In the 1973 milestone case of Roe v. Wade, the Supreme Court declared that women have a constitutional right to terminate a pregnancy. The justices have affirmed that right over the years, ruling that government may not unduly burden women seeking to exercise their rights. The cases have bitterly divided the nine justices and stirred passions across the country.
That fervor is building again in the case of Garza v. Hargan, involving a 17-year-old woman known in court papers as Jane Doe or J.D. and presenting the first clash in the Trump era between a woman’s personal liberty and government’s ability to determine when she has abortion.
J.D. fled her home country in Central America, saying she faced horrible family abuse. After she crossed the border into Texas, she landed in a government-funded shelter for children who have entered the country illegally. When she learned she was pregnant, a guardian was appointed. J.D. then obtained a state court hearing, during which a judge found that she was mature enough to decide whether she wanted to end her pregnancy. J.D. opted for an abortion.
The Department of Health and Human Services, overseeing the shelter, objected. HHS officials contended it would be in J.D.’s best interest to carry the pregnancy to term. It has blocked her from obtaining the abortion, saying it does not want to “facilitate” the procedure.
“The government may legitimately express a preference for childbirth over abortion, even if such a preference may have practical effects or limits on a woman’s exercise of her right to abortion,” Justice Department lawyers said in a filing on Monday.
They stressed that Doe arrived in the United States illegally and created her current dilemma. They make clear the administration’s aversion to abortion rights — a stance that could shape future cases — by stating that the government should not be forced to be “complicit in Ms. Doe’s abortion.”

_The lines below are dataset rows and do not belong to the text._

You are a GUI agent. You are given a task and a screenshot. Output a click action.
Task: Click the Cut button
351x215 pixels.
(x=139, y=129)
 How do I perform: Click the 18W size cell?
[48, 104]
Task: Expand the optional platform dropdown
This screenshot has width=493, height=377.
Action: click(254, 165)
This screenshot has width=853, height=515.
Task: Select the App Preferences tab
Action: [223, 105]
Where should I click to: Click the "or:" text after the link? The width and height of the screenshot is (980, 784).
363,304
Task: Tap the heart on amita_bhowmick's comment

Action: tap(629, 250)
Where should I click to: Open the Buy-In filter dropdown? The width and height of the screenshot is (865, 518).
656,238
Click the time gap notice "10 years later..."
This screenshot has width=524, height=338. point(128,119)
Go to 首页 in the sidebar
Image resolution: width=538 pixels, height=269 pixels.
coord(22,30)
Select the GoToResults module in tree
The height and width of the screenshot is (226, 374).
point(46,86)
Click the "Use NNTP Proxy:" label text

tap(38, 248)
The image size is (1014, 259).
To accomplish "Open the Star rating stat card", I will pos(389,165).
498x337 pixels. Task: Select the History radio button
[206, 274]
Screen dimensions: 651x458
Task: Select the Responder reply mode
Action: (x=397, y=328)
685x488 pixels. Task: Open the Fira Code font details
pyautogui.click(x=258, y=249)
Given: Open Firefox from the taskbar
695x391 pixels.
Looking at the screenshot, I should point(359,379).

DOJ lawyer Catherine Dorsey, who represented the government before the US Court of Appeals for the District of Columbia Circuit last week, said J.D. could simply go back to her home country. J.D.’s lawyers at the ACLU counter that she fears returning home and emphasize the fundamental constitutional right at stake.
ACLU lawyer Brigitte Amiri told the DC Circuit that time was slipping away, given that Texas prohibits most abortions after 20 weeks. She said it can be difficult for a woman to obtain an abortion there even earlier in the second trimester.
Amiri said J.D.’s guardian, shelter personnel and health clinic workers stand ready to help J.D. Private funds have been collected to pay for the procedure. “All (HHS) must do is step aside and stop blocking the door,” Amiri wrote in a filing.
A panel of the DC Circuit ruled by a two to one vote last Friday that J.D. may obtain an abortion but must first try to obtain a government-approved sponsor to take her into custody here in the US. The panel majority, Appeals Court Judges Brett Kavanaugh and Karen LeCraft Henderson, said if J.D. still has not found a sponsor by October 31, she may then return to courts to try to win the right to abortion on her own.
Judge Patricia Millett dissented. She said forcing J.D. to continue her pregnancy in the hope of finding a sponsor, which she failed to find over the past six weeks, “sacrifices J.D.’s constitutional liberty, autonomy, and personal dignity for no justifiable governmental purpose.”
Invoking Millett’s dissent, J.D.’s lawyers have asked the full DC Circuit to take up the case, reverse the panel, and allow J.D. to undergo an abortion as soon as possible.
Abortion cases often break along liberal-conservative lines, and the full DC Circuit may be more sympathetic to such arguments than the panel majority. Kavanaugh and Henderson are Republican appointees; Millett is a Democratic appointee. On the full court, there is a strong majority of Democratic judges.
In any event, the DC Circuit may not be the last word. The case could be appealed to the Supreme Court, where abortion decisions can come down to a single vote — typically Justice Anthony Kennedy’s — and predictions are risky.
What is clear, however, is the Trump administration position against the abortion rights of a teenager who came here illegally. As Judge Millett noted, the facts of this case are not all that rare and reverberations could be significant.
She wrote, “(U)nfortunately, other women and girls desperate to escape abuse, sexual trafficking, and forced prostitution undoubtedly will also find themselves on our shores and pregnant.”